Stated task A:
Please summarize the text on Clyfford Still's 1947-R-No. 1 in two sentences.
Stated task B:
Name every painting whose title appears in the text on Clyfford Still's 1947-R-No. 1.

Supplied passage:
──────────────────────────────

In the 1970's, Ossorio began selling works from his incomparable collection. Thomas Gibson in London mounted a show of 14 masterpieces, including de Kooning's Two Women on a Wharf (1949), Dubuffet's Corps de Dame Concentration Fluidique (1951), Pollock's Number I (Lavender Mist), as well as major paintings by Clyfford Still. Ossorio wrote for the catalogue, "as with all of Still's work, the inner spirit of his painting reveals itself to an observer who will take the trouble to examine without prejudice or preconception what is before him" (Fourteen Paintings, London, 1976, n.p.). In 1971, Robert Elkon Gallery sold 1947-R-No. 1 to a young New York couple, and the painting has remained in their family collection for the last 35 years.
Unlike his Abstract Expressionist peers, Still would often make more than one version, and this composition exists in two larger scale versions. Although each is slightly different, they retain the basic compositional format, forms and palette. 1947-R-No. 1 is more thickly painted, and less aqueous in feeling than the 1947-R No. 2. Curiously, in this regard, Still's practice is more closely related to his Pop Art peers who created similar versions of works than his Abstract Expressionist colleagues, to whom repetition was considered anathema. Unlike Pop artists, however, who were interested in serial imagery to mimic and mock consumerism, Still's additional versions, or "re-statements" were a vehicle to work out different painterly ideas.
1947-R-No. 1 features majestic expanses of color, crackling with turbulent flashes of energy, exemplifying the artist's "life or death" drama through painterly abstraction. Encrusted layers of red over brown, interspersed with flickering flames of black pigment and flashes or orange and white, 1947-R-No. 1 seems pregnant with the idea of corporal existence springing from and returning to the earth.
The forthcoming Clyfford Still Museum in Denver, which may open as early as 2009, will be a watershed event in the appreciation of the artist. For the first time, viewers will be able to see the scope and breadth of his achievement. The artist's archives, which are currently sealed, will eventually be released and provide valuable documents to help scholars understand the historical period during which he lived. Nonetheless, what will not change is the total number of works that Still sold without restriction, which is believed to be approximately 150. For collectors seeking a seminal Still, the offering of 1947-R-No. 1 is a rare event--it is historically important, of the highest quality, from an impeccable provenance, with an illustrious exhibition history and completely fresh to the market after 35 years.

──────────────────────────────

Record set:

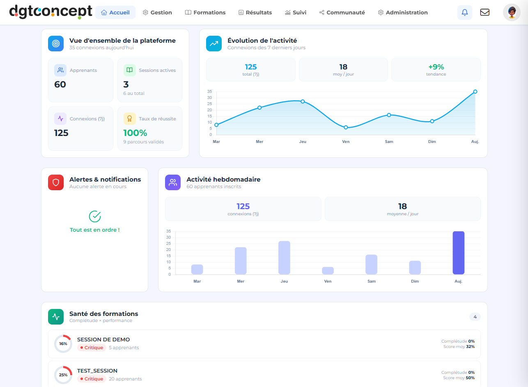This screenshot has width=528, height=387.
Task: Click the green Santé des formations icon
Action: [56, 317]
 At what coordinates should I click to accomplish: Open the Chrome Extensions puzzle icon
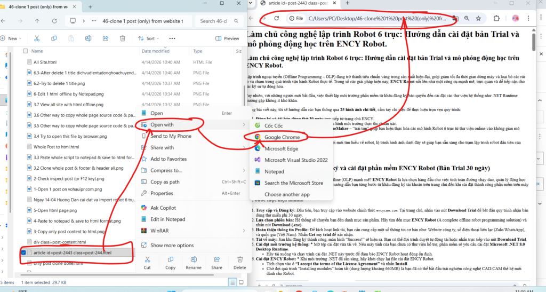(x=497, y=18)
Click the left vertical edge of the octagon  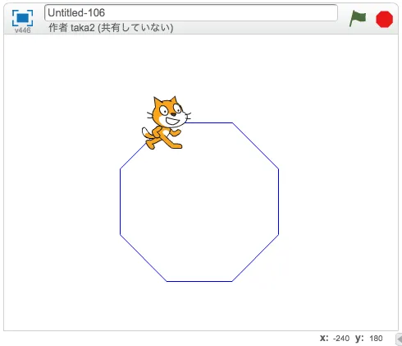tap(121, 201)
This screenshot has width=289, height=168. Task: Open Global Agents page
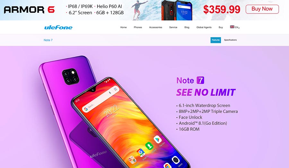pos(204,27)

──────────────────────────────

Finished answer A:
Robert Elkon Gallery sold Still's 1947-R-No. 1 in 1971 to a young New York couple, and the painting has stayed in their family collection for 35 years. It has thickly painted, encrusted layers of red over brown with flickering black, and because Still is believed to have sold only about 150 works without restriction, its offering is called a rare event for collectors.

Finished answer B:
- Two Women on a Wharf (1949), by de Kooning
- Corps de Dame Concentration Fluidique (1951), by Dubuffet
- Number I (Lavender Mist), by Pollock
- 1947-R-No. 1, by Still
- 1947-R No. 2, by Still